[Milton-L] language question
jleonard at uwo.ca
Sat Feb 11 12:05:01 EST 2006
"Contranyms" or "antagonisms" are very frequent in Milton, who often plays
the opposed senses against each other. One of my favourite examples
(really two examples) is this:
and with a vengeance sent
From Media post to Egypt, there fast bound. (PL 4.170-1)
where the sense of confinement in "fast bound" is all the more arresting for
the aggressively denied alternative senses of both words. Another memorable
instance is "fierce hosting" in the war in heaven:
strange to us it seemed
At first, that angel should with angel war,
And in fierce hosting meet, who wont to meet
So oft in festivals of joy and love
where "hosting" means both "hostile encounter" and "hospitable reception,"
and so anticipates the gunners' puns but, coming from Raphael's lips,
captures the wonder and dismay of an angel who really does hanker after the
violated innocent sense. There are numerous other examples, and I have an
essay on the topic in the Blackwell Companion, with the pedestrian title
"Milton's Self-Contradicting Puns." Christopher Ricks has coined the term
"anti-pun" to describe things like this (see his The Force of Poetry, 1984).
Ricks has also written about Clarendon's use of the same device.
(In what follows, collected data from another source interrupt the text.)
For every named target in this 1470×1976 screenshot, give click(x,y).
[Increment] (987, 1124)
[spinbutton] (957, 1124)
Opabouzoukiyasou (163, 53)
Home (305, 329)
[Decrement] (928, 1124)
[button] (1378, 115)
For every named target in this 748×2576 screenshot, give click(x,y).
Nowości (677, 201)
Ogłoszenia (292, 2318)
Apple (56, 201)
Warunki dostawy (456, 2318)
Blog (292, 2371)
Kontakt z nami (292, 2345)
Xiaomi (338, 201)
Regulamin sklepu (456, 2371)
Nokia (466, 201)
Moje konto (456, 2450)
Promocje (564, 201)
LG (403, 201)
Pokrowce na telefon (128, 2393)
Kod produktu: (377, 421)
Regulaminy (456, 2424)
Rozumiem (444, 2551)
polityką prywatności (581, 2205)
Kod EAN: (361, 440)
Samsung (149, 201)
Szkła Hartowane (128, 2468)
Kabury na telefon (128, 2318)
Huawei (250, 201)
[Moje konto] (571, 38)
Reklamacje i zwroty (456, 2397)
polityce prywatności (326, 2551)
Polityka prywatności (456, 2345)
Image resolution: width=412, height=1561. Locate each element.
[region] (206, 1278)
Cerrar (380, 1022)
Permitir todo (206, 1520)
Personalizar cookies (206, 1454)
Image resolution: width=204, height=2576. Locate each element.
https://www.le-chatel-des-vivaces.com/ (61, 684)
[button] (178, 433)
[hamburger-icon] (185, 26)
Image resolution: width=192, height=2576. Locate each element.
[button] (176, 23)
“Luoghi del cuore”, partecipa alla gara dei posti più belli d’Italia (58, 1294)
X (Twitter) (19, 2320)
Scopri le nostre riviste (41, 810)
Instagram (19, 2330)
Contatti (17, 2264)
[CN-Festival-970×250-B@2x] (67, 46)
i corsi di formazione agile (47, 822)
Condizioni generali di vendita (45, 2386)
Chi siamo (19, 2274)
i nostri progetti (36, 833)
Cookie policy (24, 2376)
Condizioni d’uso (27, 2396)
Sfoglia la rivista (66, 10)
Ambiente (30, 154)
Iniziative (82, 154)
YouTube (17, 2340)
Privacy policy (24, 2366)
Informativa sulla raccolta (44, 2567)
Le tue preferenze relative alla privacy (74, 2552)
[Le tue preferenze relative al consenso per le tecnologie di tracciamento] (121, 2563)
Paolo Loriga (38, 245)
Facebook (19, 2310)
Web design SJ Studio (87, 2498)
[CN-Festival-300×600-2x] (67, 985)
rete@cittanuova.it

----- Original Message -----
From: <bberry at mail1.vcu.edu>
To: "John Milton Discussion List" <milton-l at lists.richmond.edu>
Cc: "John Milton Discussion List" <milton-l at lists.richmond.edu>
Sent: Saturday, February 11, 2006 11:06 AM
Subject: Re: [Milton-L] language question
> Emulate woule be qnother.
> Boyd Berry
>> Anita Sherman writes:
>> Please help me remember what (I think) I once knew. What is
>> it about the evolution of the English language that results
>> in certain words--e.g. "cleave"--having antithetical
>> meanings? Is there a term of art for these kinds of words?
>> Others have already commented on the process by which _cleave_
>> came to have apparently opposite meanings. Some arise from two
>> roots; some have senses that separate and then end up being
>> contrary -- _sanction_, for instance, which can mean to permit or
>> to punish.
>> Other examples, more or less satisfying, are "clip" (to attach or
>> to separate), "screen" (to hide or to display), "cork" (to remove
>> a cork or to insert a cork), "fast" (moving quickly or not moving
>> at all), "quite" (slightly or completely), "to dust" (to remove
>> dust or to add dust) and "oversight" (careful inspection or
>> careless inattention). If you expand your boundaries, you can
>> admit things like "bad" (which in some slang usages can mean
>> good) and "citation" (which can recognize either a good or a bad
>> deed), as well as words like "rent" (which can be applied to
>> either party in the transaction), though these are kinda iffy.
>> I don't know whether linguists have a serious term, but
>> logophiles sometimes call such words "contronyms" (sometimes
>> spelled "contranyms") or "Janus words." I've also seen
>> "auto-antonym" and "antagonym." I don't think any of these
>> terms, though, will be familiar enough to most readers that you
>> could use them without an explanation.